Scan the data beneath this task and copy each line that includes "computer".

◆ ◆ ◆ ◆

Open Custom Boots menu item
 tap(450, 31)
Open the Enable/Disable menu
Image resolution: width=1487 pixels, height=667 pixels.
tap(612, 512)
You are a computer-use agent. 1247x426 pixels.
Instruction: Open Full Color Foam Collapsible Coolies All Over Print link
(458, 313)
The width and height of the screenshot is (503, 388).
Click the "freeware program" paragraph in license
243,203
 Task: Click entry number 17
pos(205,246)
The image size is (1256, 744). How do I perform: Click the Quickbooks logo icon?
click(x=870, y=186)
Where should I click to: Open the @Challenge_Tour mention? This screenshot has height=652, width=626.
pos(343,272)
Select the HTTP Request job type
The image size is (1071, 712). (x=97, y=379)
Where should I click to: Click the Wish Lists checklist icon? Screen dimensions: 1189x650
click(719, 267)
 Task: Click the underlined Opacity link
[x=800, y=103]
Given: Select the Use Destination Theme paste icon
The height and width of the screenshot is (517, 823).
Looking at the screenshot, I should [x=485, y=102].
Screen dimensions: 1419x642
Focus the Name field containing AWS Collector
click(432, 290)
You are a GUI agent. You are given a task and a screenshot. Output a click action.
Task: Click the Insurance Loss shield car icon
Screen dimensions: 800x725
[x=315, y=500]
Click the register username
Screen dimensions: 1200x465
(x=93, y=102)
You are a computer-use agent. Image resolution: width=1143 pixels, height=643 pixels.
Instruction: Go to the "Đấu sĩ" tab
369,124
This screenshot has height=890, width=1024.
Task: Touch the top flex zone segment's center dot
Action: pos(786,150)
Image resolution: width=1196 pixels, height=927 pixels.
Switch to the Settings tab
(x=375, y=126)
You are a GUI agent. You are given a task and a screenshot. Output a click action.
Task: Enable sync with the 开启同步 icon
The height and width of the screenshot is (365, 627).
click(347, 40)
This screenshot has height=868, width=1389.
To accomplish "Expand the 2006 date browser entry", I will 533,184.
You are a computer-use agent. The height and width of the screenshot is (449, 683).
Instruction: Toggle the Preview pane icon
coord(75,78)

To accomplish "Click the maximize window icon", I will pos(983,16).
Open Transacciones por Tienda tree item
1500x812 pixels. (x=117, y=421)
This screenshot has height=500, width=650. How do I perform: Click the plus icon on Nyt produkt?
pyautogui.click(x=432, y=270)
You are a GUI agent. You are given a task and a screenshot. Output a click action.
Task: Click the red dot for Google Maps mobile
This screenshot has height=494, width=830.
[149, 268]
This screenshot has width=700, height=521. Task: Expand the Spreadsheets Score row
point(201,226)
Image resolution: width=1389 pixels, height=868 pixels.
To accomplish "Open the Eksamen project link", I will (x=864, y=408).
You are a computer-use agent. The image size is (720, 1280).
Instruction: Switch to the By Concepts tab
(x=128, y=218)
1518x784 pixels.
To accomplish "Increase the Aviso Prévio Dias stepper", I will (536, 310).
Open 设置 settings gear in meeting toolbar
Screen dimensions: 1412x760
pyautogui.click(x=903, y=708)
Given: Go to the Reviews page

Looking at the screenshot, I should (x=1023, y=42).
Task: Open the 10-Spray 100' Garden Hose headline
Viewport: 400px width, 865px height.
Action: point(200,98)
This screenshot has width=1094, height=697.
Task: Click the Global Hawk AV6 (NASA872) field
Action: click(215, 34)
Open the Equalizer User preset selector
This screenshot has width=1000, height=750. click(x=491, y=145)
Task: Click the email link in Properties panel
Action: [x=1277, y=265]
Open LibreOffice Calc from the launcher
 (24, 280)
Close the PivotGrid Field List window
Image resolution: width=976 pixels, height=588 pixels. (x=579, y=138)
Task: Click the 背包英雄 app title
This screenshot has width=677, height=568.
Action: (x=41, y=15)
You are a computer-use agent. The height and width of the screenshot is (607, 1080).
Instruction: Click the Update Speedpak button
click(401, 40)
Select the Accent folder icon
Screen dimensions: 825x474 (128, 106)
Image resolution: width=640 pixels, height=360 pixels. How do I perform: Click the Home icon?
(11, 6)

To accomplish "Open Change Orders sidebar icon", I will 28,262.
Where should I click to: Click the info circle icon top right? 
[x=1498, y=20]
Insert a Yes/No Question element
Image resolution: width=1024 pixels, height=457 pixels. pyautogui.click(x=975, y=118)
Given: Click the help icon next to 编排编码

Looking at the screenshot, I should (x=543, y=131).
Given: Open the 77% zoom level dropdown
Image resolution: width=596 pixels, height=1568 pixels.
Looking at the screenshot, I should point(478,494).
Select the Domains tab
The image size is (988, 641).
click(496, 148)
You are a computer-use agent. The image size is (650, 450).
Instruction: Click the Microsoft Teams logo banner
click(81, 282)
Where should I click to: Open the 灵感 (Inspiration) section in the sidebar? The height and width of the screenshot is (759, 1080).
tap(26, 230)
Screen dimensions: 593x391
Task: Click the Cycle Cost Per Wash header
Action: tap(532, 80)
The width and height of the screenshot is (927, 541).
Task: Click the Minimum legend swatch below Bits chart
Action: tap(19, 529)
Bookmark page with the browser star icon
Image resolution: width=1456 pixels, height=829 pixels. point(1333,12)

◆ ◆ ◆ ◆

§ Response:
You are a computer-use agent. 1247x426 pixels.
You are a computer-use agent. Image resolution: width=1143 pixels, height=643 pixels.
You are a computer-use agent. The height and width of the screenshot is (449, 683).
You are a computer-use agent. The image size is (720, 1280).
You are a computer-use agent. The height and width of the screenshot is (607, 1080).
You are a computer-use agent. The image size is (650, 450).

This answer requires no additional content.